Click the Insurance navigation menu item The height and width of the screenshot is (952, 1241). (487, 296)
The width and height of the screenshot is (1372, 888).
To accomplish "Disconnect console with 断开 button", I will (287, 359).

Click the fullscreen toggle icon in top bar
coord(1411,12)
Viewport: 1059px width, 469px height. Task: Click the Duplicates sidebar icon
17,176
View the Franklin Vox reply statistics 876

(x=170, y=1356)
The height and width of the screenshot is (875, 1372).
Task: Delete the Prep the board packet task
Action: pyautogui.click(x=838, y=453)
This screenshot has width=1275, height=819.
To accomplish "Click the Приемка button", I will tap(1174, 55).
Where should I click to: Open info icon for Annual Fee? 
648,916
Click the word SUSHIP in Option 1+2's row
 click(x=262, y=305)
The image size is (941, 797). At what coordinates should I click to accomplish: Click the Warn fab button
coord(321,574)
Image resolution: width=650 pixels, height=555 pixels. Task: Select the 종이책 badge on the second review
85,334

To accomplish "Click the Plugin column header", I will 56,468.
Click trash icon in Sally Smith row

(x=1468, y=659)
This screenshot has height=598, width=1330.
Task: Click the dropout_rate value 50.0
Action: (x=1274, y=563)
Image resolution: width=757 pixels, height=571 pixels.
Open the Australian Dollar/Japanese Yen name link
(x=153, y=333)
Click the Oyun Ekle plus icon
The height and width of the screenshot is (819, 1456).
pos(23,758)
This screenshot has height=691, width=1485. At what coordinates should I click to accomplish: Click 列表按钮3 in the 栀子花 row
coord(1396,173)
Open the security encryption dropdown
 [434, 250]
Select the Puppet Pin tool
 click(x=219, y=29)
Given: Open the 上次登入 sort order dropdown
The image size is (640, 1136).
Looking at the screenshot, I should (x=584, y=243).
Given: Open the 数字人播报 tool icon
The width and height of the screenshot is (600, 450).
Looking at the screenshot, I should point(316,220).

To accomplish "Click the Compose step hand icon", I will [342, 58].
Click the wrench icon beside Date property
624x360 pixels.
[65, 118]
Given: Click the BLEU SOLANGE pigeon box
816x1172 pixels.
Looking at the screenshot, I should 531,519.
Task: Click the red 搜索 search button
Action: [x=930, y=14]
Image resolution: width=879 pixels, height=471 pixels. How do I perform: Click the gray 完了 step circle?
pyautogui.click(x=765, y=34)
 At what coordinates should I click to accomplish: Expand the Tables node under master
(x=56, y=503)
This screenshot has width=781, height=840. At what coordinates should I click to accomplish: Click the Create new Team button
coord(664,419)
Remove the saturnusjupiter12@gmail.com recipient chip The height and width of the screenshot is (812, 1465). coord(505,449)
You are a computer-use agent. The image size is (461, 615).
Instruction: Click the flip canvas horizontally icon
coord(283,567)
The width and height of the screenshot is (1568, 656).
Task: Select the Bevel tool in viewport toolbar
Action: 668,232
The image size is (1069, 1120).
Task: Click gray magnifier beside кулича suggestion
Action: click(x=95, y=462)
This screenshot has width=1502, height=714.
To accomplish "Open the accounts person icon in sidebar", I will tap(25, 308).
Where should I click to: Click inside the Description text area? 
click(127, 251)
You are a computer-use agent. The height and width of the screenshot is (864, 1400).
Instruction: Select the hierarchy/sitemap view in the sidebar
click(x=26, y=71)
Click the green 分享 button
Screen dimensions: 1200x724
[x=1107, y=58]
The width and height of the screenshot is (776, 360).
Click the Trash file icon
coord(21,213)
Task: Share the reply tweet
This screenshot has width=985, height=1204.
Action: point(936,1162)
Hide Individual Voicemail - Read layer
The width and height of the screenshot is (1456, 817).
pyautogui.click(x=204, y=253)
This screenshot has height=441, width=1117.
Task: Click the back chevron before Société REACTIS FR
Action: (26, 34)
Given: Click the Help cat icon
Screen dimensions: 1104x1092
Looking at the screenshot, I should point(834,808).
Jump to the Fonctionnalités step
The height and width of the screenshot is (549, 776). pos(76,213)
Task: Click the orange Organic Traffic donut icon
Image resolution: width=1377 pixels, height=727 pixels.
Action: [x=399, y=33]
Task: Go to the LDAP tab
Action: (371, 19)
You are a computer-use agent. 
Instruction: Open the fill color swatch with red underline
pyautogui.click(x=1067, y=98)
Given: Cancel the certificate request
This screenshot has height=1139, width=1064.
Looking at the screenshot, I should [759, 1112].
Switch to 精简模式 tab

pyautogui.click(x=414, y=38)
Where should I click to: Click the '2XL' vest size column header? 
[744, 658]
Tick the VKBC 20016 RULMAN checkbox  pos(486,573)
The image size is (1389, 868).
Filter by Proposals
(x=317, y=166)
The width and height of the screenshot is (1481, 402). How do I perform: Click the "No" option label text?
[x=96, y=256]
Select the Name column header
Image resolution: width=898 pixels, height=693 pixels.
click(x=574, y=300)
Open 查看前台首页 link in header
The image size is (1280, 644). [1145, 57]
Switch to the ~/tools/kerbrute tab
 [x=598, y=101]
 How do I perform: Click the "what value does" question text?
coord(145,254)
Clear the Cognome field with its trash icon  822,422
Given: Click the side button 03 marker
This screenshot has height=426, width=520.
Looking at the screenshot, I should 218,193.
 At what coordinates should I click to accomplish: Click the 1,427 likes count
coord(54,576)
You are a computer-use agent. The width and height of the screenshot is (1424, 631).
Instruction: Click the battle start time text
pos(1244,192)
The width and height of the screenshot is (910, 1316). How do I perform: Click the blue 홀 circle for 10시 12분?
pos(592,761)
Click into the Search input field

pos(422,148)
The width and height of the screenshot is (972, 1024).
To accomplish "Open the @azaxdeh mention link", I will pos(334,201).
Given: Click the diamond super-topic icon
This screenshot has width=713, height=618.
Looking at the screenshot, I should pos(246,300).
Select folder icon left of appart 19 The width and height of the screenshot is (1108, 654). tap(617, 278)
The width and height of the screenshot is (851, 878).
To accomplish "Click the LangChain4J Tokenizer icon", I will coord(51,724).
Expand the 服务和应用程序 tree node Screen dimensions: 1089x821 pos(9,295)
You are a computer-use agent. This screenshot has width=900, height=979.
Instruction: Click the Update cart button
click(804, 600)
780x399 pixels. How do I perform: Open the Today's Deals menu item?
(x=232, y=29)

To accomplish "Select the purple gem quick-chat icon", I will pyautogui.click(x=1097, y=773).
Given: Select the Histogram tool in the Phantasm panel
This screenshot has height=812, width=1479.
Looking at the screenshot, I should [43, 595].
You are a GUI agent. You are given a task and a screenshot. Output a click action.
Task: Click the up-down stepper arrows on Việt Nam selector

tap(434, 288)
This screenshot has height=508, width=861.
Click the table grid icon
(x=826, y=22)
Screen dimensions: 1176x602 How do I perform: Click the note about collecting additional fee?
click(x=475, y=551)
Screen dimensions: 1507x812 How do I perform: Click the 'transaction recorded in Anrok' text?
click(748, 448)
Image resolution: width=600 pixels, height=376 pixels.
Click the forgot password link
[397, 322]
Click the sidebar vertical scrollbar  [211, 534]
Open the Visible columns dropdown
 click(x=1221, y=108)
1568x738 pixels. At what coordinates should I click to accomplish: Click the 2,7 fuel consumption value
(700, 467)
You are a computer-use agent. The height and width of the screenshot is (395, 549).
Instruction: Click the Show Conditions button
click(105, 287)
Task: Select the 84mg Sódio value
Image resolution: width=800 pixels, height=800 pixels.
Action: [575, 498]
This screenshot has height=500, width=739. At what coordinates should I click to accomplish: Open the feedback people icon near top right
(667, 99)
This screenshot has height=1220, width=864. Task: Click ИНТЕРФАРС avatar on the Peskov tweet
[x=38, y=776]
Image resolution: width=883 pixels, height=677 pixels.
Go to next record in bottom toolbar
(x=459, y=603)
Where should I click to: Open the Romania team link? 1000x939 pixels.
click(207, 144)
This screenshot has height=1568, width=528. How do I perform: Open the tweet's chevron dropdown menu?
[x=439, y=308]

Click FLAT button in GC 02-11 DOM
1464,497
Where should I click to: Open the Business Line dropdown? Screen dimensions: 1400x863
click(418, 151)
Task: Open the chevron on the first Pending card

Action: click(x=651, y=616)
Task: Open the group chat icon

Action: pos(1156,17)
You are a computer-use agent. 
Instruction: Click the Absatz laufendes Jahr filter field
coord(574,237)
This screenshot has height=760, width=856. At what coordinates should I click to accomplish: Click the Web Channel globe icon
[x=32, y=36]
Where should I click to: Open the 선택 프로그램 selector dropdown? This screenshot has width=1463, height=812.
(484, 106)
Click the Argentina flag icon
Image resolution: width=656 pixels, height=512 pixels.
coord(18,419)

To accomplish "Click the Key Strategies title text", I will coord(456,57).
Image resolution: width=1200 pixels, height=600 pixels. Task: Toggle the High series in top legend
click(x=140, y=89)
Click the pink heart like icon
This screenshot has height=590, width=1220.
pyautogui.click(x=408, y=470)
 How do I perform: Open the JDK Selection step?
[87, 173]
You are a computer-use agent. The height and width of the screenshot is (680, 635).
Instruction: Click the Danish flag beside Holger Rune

+++++

> **What you are asked to do**: Please copy everything from the start of the records down to the line containing "Action: (x=1274, y=563)", word for word.

> **Task output**:
Click the Insurance navigation menu item The height and width of the screenshot is (952, 1241). (487, 296)
The width and height of the screenshot is (1372, 888).
To accomplish "Disconnect console with 断开 button", I will (287, 359).

Click the fullscreen toggle icon in top bar
coord(1411,12)
Viewport: 1059px width, 469px height. Task: Click the Duplicates sidebar icon
17,176
View the Franklin Vox reply statistics 876

(x=170, y=1356)
The height and width of the screenshot is (875, 1372).
Task: Delete the Prep the board packet task
Action: pyautogui.click(x=838, y=453)
This screenshot has width=1275, height=819.
To accomplish "Click the Приемка button", I will tap(1174, 55).
Where should I click to: Open info icon for Annual Fee? 
648,916
Click the word SUSHIP in Option 1+2's row
 click(x=262, y=305)
The image size is (941, 797). At what coordinates should I click to accomplish: Click the Warn fab button
coord(321,574)
Image resolution: width=650 pixels, height=555 pixels. Task: Select the 종이책 badge on the second review
85,334

To accomplish "Click the Plugin column header", I will 56,468.
Click trash icon in Sally Smith row

(x=1468, y=659)
This screenshot has height=598, width=1330.
Task: Click the dropout_rate value 50.0
Action: (x=1274, y=563)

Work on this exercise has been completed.